— START Records for this task —
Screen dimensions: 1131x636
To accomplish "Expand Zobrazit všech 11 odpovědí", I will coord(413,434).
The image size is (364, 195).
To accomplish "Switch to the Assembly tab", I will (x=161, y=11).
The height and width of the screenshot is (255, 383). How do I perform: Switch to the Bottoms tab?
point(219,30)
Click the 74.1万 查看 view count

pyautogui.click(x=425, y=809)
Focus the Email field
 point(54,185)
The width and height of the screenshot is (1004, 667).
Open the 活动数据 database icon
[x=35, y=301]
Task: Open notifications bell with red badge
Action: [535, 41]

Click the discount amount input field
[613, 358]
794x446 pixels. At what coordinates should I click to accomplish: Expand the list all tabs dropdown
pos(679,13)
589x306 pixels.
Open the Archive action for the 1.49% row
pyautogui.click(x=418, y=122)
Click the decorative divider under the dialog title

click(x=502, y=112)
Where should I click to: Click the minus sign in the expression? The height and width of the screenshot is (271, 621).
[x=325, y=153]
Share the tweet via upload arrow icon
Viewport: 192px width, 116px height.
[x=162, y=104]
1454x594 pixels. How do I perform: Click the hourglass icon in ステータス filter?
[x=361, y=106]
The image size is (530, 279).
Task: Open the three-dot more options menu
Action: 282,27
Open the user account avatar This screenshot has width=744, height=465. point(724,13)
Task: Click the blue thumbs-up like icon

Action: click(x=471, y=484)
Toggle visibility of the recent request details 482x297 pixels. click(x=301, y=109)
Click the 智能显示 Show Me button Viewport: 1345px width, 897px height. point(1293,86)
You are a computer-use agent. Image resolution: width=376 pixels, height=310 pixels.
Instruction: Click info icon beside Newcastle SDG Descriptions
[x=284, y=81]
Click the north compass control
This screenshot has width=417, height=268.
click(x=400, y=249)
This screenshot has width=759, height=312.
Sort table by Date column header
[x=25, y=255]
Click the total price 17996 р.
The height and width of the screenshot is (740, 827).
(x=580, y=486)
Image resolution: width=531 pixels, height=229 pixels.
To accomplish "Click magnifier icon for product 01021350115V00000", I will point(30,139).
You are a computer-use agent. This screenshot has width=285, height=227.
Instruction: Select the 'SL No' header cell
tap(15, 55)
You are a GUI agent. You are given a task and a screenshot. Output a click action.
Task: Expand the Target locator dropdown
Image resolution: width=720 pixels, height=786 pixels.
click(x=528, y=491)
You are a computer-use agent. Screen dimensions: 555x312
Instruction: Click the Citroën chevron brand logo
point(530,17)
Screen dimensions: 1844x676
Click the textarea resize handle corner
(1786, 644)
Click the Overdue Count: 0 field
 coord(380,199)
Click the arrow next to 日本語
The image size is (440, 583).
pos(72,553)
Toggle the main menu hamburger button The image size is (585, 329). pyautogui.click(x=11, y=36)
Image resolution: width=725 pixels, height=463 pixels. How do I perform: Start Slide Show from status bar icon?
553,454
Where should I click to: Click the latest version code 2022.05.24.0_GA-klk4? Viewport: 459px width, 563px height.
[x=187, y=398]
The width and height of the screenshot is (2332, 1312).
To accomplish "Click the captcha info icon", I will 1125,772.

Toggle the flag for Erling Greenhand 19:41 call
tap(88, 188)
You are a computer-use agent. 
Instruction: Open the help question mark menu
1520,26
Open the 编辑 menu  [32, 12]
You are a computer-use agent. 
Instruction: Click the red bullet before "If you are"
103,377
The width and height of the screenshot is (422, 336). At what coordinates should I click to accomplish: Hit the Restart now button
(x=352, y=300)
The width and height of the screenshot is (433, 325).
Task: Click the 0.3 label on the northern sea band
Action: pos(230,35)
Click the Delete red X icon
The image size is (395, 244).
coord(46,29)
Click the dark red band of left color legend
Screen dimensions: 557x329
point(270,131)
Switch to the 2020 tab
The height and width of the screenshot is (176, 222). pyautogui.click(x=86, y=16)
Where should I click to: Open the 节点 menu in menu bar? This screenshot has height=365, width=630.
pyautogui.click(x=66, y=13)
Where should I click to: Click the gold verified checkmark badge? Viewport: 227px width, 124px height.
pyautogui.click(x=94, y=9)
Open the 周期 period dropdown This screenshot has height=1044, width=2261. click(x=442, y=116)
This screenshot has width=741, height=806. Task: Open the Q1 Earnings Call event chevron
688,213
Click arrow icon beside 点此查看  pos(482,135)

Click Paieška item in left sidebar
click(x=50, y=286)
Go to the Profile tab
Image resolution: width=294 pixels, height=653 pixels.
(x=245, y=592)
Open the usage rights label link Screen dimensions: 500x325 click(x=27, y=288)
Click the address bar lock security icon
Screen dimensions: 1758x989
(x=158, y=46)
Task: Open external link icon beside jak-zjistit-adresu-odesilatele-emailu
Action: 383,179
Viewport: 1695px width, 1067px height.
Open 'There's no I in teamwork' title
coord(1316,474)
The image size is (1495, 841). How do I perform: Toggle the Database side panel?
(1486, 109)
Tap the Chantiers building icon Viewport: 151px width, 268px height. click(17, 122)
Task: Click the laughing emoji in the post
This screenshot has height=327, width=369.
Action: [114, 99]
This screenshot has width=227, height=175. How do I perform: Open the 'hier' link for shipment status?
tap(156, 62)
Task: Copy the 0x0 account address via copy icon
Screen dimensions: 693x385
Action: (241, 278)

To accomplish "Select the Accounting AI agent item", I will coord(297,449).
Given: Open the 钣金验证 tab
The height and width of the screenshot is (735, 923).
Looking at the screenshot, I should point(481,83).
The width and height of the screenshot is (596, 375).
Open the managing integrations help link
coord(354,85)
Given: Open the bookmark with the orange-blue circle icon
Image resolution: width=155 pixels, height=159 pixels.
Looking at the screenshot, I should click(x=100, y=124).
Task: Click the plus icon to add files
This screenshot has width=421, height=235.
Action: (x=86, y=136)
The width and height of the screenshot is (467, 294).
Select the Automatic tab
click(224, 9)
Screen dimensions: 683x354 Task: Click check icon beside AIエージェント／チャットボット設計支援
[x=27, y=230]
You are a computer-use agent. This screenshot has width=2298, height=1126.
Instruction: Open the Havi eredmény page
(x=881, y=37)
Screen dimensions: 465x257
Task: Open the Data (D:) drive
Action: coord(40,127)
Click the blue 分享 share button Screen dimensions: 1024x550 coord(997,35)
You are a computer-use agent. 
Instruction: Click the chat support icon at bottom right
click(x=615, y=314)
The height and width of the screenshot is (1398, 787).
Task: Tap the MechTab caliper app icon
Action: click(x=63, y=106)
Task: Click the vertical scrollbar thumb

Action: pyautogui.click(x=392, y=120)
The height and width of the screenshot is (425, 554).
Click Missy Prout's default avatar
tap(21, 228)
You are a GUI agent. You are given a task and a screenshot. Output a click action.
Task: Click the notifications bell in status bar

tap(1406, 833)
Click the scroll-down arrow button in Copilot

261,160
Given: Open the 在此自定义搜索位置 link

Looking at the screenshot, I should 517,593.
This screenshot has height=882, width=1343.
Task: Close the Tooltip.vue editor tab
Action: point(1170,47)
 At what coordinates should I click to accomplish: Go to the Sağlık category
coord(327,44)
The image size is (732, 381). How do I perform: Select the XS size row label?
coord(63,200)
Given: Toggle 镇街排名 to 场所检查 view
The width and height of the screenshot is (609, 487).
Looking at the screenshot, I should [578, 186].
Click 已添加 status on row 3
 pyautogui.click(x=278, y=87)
— END Records for this task —
▶ Directive: Update the material above by changing every "Viewport" to "Display", leaving everything else exactly the same.

▶ The response:
Screen dimensions: 1131x636
To accomplish "Expand Zobrazit všech 11 odpovědí", I will coord(413,434).
The image size is (364, 195).
To accomplish "Switch to the Assembly tab", I will (x=161, y=11).
The height and width of the screenshot is (255, 383). How do I perform: Switch to the Bottoms tab?
point(219,30)
Click the 74.1万 查看 view count

pyautogui.click(x=425, y=809)
Focus the Email field
 point(54,185)
The width and height of the screenshot is (1004, 667).
Open the 活动数据 database icon
[x=35, y=301]
Task: Open notifications bell with red badge
Action: [535, 41]

Click the discount amount input field
[613, 358]
794x446 pixels. At what coordinates should I click to accomplish: Expand the list all tabs dropdown
pos(679,13)
589x306 pixels.
Open the Archive action for the 1.49% row
pyautogui.click(x=418, y=122)
Click the decorative divider under the dialog title

click(x=502, y=112)
Where should I click to: Click the minus sign in the expression? The height and width of the screenshot is (271, 621).
[x=325, y=153]
Share the tweet via upload arrow icon
Display: 192px width, 116px height.
[x=162, y=104]
1454x594 pixels. How do I perform: Click the hourglass icon in ステータス filter?
[x=361, y=106]
The image size is (530, 279).
Task: Open the three-dot more options menu
Action: 282,27
Open the user account avatar This screenshot has width=744, height=465. point(724,13)
Task: Click the blue thumbs-up like icon

Action: click(x=471, y=484)
Toggle visibility of the recent request details 482x297 pixels. click(x=301, y=109)
Click the 智能显示 Show Me button Display: 1345px width, 897px height. point(1293,86)
You are a computer-use agent. Image resolution: width=376 pixels, height=310 pixels.
Instruction: Click info icon beside Newcastle SDG Descriptions
[x=284, y=81]
Click the north compass control
This screenshot has width=417, height=268.
click(x=400, y=249)
This screenshot has width=759, height=312.
Sort table by Date column header
[x=25, y=255]
Click the total price 17996 р.
The height and width of the screenshot is (740, 827).
(x=580, y=486)
Image resolution: width=531 pixels, height=229 pixels.
To accomplish "Click magnifier icon for product 01021350115V00000", I will point(30,139).
You are a computer-use agent. This screenshot has width=285, height=227.
Instruction: Select the 'SL No' header cell
tap(15, 55)
You are a GUI agent. You are given a task and a screenshot. Output a click action.
Task: Expand the Target locator dropdown
Image resolution: width=720 pixels, height=786 pixels.
click(x=528, y=491)
You are a computer-use agent. Screen dimensions: 555x312
Instruction: Click the Citroën chevron brand logo
point(530,17)
Screen dimensions: 1844x676
Click the textarea resize handle corner
(1786, 644)
Click the Overdue Count: 0 field
 coord(380,199)
Click the arrow next to 日本語
The image size is (440, 583).
pos(72,553)
Toggle the main menu hamburger button The image size is (585, 329). pyautogui.click(x=11, y=36)
Image resolution: width=725 pixels, height=463 pixels. How do I perform: Start Slide Show from status bar icon?
553,454
Where should I click to: Click the latest version code 2022.05.24.0_GA-klk4? Display: 459px width, 563px height.
[x=187, y=398]
The width and height of the screenshot is (2332, 1312).
To accomplish "Click the captcha info icon", I will 1125,772.

Toggle the flag for Erling Greenhand 19:41 call
tap(88, 188)
You are a computer-use agent. 
Instruction: Open the help question mark menu
1520,26
Open the 编辑 menu  [32, 12]
You are a computer-use agent. 
Instruction: Click the red bullet before "If you are"
103,377
The width and height of the screenshot is (422, 336). At what coordinates should I click to accomplish: Hit the Restart now button
(x=352, y=300)
The width and height of the screenshot is (433, 325).
Task: Click the 0.3 label on the northern sea band
Action: pos(230,35)
Click the Delete red X icon
The image size is (395, 244).
coord(46,29)
Click the dark red band of left color legend
Screen dimensions: 557x329
point(270,131)
Switch to the 2020 tab
The height and width of the screenshot is (176, 222). pyautogui.click(x=86, y=16)
Where should I click to: Open the 节点 menu in menu bar? This screenshot has height=365, width=630.
pyautogui.click(x=66, y=13)
Where should I click to: Click the gold verified checkmark badge? Display: 227px width, 124px height.
pyautogui.click(x=94, y=9)
Open the 周期 period dropdown This screenshot has height=1044, width=2261. click(x=442, y=116)
This screenshot has width=741, height=806. Task: Open the Q1 Earnings Call event chevron
688,213
Click arrow icon beside 点此查看  pos(482,135)

Click Paieška item in left sidebar
click(x=50, y=286)
Go to the Profile tab
Image resolution: width=294 pixels, height=653 pixels.
(x=245, y=592)
Open the usage rights label link Screen dimensions: 500x325 click(x=27, y=288)
Click the address bar lock security icon
Screen dimensions: 1758x989
(x=158, y=46)
Task: Open external link icon beside jak-zjistit-adresu-odesilatele-emailu
Action: 383,179
Display: 1695px width, 1067px height.
Open 'There's no I in teamwork' title
coord(1316,474)
The image size is (1495, 841). How do I perform: Toggle the Database side panel?
(1486, 109)
Tap the Chantiers building icon Display: 151px width, 268px height. click(17, 122)
Task: Click the laughing emoji in the post
This screenshot has height=327, width=369.
Action: [114, 99]
This screenshot has width=227, height=175. How do I perform: Open the 'hier' link for shipment status?
tap(156, 62)
Task: Copy the 0x0 account address via copy icon
Screen dimensions: 693x385
Action: (241, 278)

To accomplish "Select the Accounting AI agent item", I will coord(297,449).
Given: Open the 钣金验证 tab
The height and width of the screenshot is (735, 923).
Looking at the screenshot, I should point(481,83).
The width and height of the screenshot is (596, 375).
Open the managing integrations help link
coord(354,85)
Given: Open the bookmark with the orange-blue circle icon
Image resolution: width=155 pixels, height=159 pixels.
Looking at the screenshot, I should click(x=100, y=124).
Task: Click the plus icon to add files
This screenshot has width=421, height=235.
Action: (x=86, y=136)
The width and height of the screenshot is (467, 294).
Select the Automatic tab
click(224, 9)
Screen dimensions: 683x354 Task: Click check icon beside AIエージェント／チャットボット設計支援
[x=27, y=230]
You are a computer-use agent. This screenshot has width=2298, height=1126.
Instruction: Open the Havi eredmény page
(x=881, y=37)
Screen dimensions: 465x257
Task: Open the Data (D:) drive
Action: coord(40,127)
Click the blue 分享 share button Screen dimensions: 1024x550 coord(997,35)
You are a computer-use agent. 
Instruction: Click the chat support icon at bottom right
click(x=615, y=314)
The height and width of the screenshot is (1398, 787).
Task: Tap the MechTab caliper app icon
Action: click(x=63, y=106)
Task: Click the vertical scrollbar thumb

Action: pyautogui.click(x=392, y=120)
The height and width of the screenshot is (425, 554).
Click Missy Prout's default avatar
tap(21, 228)
You are a GUI agent. You are given a task and a screenshot. Output a click action.
Task: Click the notifications bell in status bar

tap(1406, 833)
Click the scroll-down arrow button in Copilot

261,160
Given: Open the 在此自定义搜索位置 link

Looking at the screenshot, I should 517,593.
This screenshot has height=882, width=1343.
Task: Close the Tooltip.vue editor tab
Action: point(1170,47)
 At what coordinates should I click to accomplish: Go to the Sağlık category
coord(327,44)
The image size is (732, 381). How do I perform: Select the XS size row label?
coord(63,200)
Given: Toggle 镇街排名 to 场所检查 view
The width and height of the screenshot is (609, 487).
Looking at the screenshot, I should [578, 186].
Click 已添加 status on row 3
 pyautogui.click(x=278, y=87)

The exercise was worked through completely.